**WHAT NEEDS TO BE DONE**
Using the line that has "Принадлежности для кос" as the starting point, print each line to the end of the material below word for word. Add no other lines.

───

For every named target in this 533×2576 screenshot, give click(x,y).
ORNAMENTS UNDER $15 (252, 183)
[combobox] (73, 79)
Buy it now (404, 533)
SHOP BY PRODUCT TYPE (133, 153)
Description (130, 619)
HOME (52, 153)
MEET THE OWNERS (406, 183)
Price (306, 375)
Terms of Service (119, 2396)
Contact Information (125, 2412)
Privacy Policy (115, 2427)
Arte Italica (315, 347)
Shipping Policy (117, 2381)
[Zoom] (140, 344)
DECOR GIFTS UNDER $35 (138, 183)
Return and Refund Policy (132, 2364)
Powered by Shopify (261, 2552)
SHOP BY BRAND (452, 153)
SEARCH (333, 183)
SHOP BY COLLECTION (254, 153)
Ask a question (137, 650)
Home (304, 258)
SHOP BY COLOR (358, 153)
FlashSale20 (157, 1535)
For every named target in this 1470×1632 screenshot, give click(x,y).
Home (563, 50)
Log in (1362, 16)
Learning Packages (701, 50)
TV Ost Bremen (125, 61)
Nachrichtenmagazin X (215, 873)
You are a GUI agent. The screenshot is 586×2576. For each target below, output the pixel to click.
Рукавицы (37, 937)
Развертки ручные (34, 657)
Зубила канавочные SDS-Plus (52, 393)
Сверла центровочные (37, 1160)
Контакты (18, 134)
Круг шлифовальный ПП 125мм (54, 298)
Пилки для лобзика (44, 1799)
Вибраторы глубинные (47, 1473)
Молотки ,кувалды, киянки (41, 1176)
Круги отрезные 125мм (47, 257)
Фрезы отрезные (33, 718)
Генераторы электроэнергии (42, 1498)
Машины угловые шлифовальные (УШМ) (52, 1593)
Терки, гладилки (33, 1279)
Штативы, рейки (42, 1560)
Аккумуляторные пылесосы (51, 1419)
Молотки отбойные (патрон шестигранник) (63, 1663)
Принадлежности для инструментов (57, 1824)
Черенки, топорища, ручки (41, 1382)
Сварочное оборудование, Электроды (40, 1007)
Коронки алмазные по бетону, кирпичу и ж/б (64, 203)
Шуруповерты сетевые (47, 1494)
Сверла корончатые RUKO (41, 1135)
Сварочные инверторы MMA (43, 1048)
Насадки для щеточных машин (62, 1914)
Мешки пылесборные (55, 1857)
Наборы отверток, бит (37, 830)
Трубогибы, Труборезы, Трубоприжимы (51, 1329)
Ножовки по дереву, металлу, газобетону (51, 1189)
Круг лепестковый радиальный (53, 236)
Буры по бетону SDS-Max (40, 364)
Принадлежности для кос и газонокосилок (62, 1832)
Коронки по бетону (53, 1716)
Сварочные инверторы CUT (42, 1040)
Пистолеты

───

**EXPECTED ANSWER**
Принадлежности для кос и газонокосилок (62, 1832)
Коронки по бетону (53, 1716)
Сварочные инверторы CUT (42, 1040)
Пистолеты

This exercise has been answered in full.